The therapy of choice is microsurgical tumour removal. Here we choose endonasal access within the microsurgical endoscope-assisted technique. The tumour is often not easy to detect. The normal pituitary gland tissue has to be resected first. Then one comes upon a whitish deliquescent tumour, which is completely removed. However, occasionally no circumscribed adenoma is found but a diffuse mamillary adenoma of the pituitary gland. Then the pituitary gland has to be inspected inch by inch and the corresponding tumour tissue has to be removed. If the Cushing’s syndrome cannot be cured by surgery, radiotherapy or complete hypophysectomy is carried out.
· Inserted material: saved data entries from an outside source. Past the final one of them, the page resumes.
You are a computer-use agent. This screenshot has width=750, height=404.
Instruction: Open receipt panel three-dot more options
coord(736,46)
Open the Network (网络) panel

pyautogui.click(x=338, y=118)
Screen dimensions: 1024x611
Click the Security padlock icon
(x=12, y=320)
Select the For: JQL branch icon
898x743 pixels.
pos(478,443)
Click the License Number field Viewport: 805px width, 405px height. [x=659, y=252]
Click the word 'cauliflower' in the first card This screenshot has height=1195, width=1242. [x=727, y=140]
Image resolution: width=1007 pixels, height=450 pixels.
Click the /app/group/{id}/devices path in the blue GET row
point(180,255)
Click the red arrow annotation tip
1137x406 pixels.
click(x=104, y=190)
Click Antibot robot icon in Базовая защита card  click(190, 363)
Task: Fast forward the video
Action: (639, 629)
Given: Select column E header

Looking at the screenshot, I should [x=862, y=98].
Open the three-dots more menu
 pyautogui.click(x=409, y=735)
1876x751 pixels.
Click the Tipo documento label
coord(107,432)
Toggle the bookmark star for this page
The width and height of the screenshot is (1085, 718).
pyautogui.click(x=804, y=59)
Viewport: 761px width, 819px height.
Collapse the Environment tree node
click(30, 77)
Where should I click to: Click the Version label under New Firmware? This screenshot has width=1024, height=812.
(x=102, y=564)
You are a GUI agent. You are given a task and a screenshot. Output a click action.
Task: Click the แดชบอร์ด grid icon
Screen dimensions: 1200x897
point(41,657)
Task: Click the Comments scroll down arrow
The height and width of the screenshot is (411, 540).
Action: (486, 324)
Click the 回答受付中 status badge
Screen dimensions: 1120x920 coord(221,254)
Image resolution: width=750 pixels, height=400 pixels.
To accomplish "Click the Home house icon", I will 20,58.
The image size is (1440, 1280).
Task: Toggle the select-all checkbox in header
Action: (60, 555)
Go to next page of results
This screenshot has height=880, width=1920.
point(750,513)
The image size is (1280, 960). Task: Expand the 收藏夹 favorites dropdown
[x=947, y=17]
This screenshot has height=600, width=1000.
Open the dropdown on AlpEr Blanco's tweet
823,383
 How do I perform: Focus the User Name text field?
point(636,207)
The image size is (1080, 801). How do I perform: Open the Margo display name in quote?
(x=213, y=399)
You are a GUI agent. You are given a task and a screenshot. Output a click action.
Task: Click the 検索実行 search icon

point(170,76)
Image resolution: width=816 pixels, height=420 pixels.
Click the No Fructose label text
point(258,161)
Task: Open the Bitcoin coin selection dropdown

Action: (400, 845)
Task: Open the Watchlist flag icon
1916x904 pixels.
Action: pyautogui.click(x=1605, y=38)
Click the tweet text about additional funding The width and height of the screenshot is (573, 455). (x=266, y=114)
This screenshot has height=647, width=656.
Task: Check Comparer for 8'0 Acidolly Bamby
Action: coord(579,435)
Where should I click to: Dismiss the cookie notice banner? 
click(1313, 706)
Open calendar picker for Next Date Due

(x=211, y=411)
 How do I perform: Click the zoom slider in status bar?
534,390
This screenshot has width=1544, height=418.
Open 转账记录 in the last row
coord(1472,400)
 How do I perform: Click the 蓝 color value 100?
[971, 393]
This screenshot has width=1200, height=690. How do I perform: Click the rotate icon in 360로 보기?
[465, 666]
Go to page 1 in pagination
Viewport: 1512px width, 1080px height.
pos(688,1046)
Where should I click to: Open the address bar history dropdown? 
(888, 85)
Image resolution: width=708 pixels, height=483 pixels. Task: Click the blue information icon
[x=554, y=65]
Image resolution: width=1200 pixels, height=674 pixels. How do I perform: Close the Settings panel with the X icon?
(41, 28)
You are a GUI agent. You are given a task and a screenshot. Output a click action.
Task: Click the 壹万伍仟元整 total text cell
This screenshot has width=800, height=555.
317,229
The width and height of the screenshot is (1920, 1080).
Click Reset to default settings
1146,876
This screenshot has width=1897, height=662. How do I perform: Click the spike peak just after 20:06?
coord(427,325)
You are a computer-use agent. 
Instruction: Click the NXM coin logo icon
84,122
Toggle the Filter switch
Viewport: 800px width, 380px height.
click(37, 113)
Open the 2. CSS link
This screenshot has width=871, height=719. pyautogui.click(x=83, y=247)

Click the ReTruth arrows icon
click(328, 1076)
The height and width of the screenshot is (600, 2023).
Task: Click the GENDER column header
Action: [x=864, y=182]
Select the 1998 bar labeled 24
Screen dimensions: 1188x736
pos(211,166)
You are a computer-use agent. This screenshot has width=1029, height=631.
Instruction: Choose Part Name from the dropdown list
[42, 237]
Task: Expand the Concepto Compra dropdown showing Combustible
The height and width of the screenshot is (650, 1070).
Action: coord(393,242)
Sometimes also the adrenal glands have to be removed to inhibit the excessive cortisol production.

 

Case report

The 34-year-old man presented with typical changes in Cushing’s syndrome such as full moon face, central obesity, reddish stretch marks in the abdominal region, increased blood sugar level and high blood pressure. The endocrinological diagnostics manifested pathologically increased levels of ACTH (hormone that controls the release of adrenocorticosteroids) and cortisol. The MRI shows a small, low contrast enhancing process within the pituitary gland that might correspond to the ACTH producing adenoma. As a result an indication for surgery is established. The tumour was completely removed with the assistance of an operating microscope and endoscope. The levels of ACTH and cortisol have in consequence become normalized. The postoperative MRI shows complete removal of the adenoma. One year after the surgery the signs of Cushing’s syndrome have already resolved well.

 

Fig. 3. Cushing’s syndrome

A: Full moon face.

B: Preoperative MRI with image of microadenoma (arrows) that is visible on the right side at the edge of the bony skull base.

C: Postoperative MRI 1 year after the surgery shows complete removal of the pituitary adenoma. The normal pituitary gland is visible on the right side.

D: One year after the surgery the typical changes in Cushing’s syndrome have already resolved well. The normal pituitary gland functions properly, so replacement of pituitary hormones is not necessary.